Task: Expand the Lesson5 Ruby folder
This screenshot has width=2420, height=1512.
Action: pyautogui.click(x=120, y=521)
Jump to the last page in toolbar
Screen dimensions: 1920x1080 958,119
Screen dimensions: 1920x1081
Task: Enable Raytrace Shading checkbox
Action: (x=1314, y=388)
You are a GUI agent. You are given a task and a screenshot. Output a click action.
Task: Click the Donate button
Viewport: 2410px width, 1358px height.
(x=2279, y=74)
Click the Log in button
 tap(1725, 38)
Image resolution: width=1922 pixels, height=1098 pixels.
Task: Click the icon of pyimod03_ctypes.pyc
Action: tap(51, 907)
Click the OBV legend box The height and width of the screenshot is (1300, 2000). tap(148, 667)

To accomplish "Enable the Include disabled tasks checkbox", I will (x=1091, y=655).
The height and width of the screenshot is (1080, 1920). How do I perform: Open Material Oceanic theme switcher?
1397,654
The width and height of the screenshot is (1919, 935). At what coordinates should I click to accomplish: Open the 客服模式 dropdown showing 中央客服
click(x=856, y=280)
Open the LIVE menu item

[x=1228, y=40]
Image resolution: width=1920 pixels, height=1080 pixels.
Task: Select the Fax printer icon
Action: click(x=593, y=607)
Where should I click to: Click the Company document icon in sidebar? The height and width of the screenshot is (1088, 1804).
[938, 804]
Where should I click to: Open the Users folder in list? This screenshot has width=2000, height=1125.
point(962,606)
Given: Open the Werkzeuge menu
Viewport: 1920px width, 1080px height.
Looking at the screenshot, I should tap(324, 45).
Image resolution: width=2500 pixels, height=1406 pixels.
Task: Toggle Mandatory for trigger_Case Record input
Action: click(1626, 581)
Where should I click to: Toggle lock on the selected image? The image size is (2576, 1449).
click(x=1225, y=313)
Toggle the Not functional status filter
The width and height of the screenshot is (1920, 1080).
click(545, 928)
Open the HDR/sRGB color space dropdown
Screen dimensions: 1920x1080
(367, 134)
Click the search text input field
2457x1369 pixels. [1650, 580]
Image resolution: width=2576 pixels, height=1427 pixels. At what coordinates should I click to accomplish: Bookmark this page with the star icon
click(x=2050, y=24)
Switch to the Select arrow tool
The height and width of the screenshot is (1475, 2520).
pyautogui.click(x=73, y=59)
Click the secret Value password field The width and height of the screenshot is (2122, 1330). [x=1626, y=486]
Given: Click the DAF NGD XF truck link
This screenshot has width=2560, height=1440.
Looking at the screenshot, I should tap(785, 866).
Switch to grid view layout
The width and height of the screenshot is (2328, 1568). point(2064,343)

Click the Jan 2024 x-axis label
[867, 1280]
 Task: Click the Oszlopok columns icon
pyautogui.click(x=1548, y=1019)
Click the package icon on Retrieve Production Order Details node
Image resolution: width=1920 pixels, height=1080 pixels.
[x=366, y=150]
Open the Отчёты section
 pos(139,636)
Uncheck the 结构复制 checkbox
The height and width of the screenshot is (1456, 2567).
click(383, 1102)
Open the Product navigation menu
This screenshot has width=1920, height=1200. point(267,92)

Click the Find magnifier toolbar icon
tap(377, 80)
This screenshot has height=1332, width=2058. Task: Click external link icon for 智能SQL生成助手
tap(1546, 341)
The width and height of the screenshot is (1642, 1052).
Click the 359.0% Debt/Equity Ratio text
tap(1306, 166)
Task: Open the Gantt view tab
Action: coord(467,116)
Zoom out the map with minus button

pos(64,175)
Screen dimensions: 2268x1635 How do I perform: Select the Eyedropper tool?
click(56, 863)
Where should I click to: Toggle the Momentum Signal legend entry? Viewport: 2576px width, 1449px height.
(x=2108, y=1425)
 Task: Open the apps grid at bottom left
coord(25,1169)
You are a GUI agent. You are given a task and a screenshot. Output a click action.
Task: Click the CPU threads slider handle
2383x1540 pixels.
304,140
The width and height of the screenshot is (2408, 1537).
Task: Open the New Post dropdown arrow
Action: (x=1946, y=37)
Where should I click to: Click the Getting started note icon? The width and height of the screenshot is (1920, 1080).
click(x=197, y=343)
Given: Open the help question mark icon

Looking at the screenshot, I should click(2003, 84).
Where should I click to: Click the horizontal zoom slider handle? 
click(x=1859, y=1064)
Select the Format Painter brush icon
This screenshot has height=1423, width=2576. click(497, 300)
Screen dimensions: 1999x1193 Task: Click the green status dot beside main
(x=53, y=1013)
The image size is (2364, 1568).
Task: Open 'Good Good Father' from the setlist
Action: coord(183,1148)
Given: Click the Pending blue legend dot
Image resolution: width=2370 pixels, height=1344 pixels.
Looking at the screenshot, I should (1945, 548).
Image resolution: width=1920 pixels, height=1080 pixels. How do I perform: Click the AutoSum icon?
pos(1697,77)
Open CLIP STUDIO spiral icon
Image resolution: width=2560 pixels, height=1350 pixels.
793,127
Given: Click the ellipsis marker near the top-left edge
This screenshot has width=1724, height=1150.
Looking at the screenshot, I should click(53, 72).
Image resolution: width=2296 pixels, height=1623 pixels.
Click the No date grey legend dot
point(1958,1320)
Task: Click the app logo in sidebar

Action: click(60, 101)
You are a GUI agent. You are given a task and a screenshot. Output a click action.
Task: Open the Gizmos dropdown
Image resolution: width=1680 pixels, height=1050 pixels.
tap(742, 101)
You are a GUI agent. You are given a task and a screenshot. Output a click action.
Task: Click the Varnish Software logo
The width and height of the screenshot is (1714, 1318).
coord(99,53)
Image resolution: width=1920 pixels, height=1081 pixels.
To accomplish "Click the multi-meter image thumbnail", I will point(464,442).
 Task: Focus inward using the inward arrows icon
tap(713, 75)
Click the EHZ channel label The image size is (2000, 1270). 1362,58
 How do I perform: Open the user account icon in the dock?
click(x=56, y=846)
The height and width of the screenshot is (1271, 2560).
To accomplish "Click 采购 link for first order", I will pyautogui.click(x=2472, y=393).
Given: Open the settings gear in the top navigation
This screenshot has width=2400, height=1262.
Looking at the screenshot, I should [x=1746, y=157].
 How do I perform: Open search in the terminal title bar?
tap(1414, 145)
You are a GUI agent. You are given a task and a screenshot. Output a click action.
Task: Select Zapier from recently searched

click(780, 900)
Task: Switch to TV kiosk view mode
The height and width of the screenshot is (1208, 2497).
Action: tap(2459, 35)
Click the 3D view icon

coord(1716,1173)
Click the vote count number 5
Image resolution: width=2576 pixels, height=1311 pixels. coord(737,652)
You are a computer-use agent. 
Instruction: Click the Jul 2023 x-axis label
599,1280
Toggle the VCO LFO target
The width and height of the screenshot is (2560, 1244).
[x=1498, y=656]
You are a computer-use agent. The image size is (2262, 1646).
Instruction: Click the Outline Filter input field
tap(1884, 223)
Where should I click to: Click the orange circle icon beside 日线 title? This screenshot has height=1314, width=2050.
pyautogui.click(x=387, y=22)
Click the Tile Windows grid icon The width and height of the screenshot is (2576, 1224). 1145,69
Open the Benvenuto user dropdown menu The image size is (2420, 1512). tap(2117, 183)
══════════════════════════════
* [Your task]: Lines that contain the string "computer" should be copied from the material above.

* [Answer space]:
You are a computer-use agent. 
You are a computer-use agent. The image size is (2262, 1646).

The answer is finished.